>>>

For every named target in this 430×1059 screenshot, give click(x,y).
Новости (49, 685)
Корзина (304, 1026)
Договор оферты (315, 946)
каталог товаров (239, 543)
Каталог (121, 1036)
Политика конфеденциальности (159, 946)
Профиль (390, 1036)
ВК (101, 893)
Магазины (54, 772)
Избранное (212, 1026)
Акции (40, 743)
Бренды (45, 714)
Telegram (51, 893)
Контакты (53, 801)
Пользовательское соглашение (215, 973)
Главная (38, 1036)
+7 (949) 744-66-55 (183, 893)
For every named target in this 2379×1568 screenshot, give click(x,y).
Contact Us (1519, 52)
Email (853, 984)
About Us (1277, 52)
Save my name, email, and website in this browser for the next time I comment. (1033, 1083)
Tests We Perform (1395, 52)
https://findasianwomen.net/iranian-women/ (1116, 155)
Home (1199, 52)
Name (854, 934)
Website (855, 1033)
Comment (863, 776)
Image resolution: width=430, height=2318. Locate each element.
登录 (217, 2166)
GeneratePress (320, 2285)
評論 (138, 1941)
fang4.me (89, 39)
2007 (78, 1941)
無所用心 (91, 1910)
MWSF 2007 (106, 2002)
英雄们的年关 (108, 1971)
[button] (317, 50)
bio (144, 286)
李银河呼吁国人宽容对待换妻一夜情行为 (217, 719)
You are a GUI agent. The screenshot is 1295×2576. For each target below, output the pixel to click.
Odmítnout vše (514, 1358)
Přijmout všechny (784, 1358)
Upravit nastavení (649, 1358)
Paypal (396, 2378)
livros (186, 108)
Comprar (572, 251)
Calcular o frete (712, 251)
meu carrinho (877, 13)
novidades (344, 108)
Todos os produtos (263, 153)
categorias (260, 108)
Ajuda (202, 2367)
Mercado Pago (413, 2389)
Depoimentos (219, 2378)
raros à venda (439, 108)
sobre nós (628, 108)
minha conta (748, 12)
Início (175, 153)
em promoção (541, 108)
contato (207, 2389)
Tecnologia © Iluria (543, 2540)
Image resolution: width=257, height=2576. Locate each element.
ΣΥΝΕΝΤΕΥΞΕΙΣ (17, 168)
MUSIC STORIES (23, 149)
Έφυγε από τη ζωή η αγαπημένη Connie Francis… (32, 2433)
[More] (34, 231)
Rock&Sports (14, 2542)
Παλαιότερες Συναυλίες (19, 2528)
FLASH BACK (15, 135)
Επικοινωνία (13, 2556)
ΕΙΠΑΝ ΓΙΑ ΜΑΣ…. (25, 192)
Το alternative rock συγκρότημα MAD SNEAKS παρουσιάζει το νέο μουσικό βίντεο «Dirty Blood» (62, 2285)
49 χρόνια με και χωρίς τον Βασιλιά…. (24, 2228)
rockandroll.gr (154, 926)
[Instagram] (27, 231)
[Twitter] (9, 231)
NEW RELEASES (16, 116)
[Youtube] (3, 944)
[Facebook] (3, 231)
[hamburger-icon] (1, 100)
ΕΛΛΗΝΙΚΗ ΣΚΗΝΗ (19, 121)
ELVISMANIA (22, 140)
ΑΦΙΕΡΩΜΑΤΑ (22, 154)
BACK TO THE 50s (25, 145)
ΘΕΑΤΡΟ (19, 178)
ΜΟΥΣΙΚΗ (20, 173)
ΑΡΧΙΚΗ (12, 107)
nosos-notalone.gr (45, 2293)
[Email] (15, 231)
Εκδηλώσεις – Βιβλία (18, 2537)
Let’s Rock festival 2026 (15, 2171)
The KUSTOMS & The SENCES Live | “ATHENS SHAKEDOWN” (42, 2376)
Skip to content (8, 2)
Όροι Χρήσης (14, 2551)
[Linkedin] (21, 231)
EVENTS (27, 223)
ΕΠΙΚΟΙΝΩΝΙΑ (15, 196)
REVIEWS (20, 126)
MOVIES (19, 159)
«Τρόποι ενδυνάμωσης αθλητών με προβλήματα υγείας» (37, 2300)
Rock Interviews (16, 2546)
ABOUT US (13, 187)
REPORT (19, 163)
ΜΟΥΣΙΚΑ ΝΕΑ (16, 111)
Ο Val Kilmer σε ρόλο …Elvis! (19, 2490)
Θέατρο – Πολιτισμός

<<<

--- TASK DETAILS ---
Find and show each line of the listing with the word "Image".

--- OUTPUT FOR THIS EXERCISE ---
Image resolution: width=430, height=2318. Locate each element.
Image resolution: width=257, height=2576. Locate each element.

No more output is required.